Texto fornecido
-----

Não era a minha intenção fazer um post de autoajuda, mas com trinta anos costuma ficar bem difícil escrever alguma coisa que não soe como frase de facebook. Então, vai uma dica: se algum dia você estiver se cagando de medo de fazer uma grande mudança na sua vida, tome uma dose cavalar de vinho e reflita sobre a mariola que você vai “deixar pra trás”. Depois da terceira taça, a gente entende que não dá pra deixar nada pra trás, que carrega as experiências moldadas em um papel muito mais bonito do que foi enquanto acontecia, e tem que ser assim senão a gente ia virar chato depressivo ao invés de autoajuda. E depois da quinta taça, a gente percebe que medo é uma coisa que dá, até de passar batom vermelho pra ir à padaria, mas paciência, que pão quente é insubstituível, e encontrar o porquê do batom, só daqui a um ano.

4 comentários:

  1. Querida Helena, se me permite que a chame assim.

-----

Suas tarefas
1 - Resuma em duas frases o texto sobre o medo de mudanças.
2 - Indique se cada afirmação a seguir está de acordo com o texto sobre o medo de mudanças. Responda sim ou não e cite as palavras do texto que decidem a questão.
(a) Depois da terceira taça, entende-se que é possível deixar tudo para trás.
(b) O pão quente é insubstituível.
(c) O porquê do batom será descoberto dentro de um mês.

Dados fornecidos

-----

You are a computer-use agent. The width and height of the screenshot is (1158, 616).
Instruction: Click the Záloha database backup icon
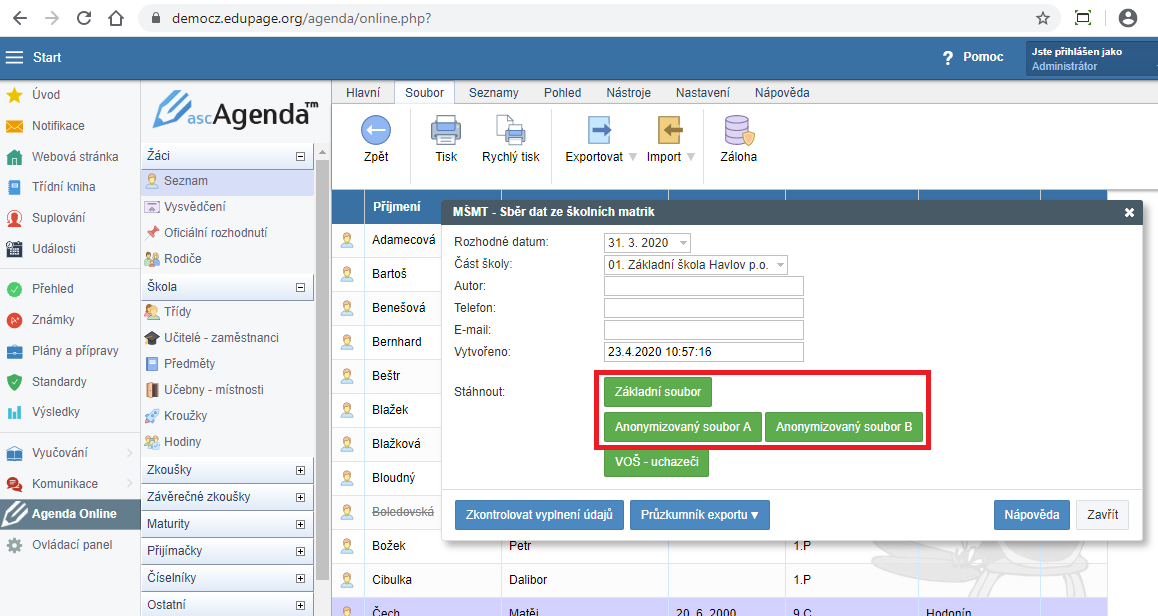739,130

-----

Respostas das tarefas
1 - O texto, que não pretendia ser de autoajuda, recomenda a quem tem medo de uma grande mudança tomar bastante vinho e refletir sobre o que vai "deixar pra trás". Com as taças, percebe-se que nada fica para trás, pois as experiências seguem embrulhadas em um papel mais bonito, e que o medo surge até em pequenas coisas, como passar batom vermelho para ir à padaria.

2 -
(a) Não: "a gente entende que não dá pra deixar nada pra trás".
(b) Sim: "pão quente é insubstituível".
(c) Não: "encontrar o porquê do batom, só daqui a um ano".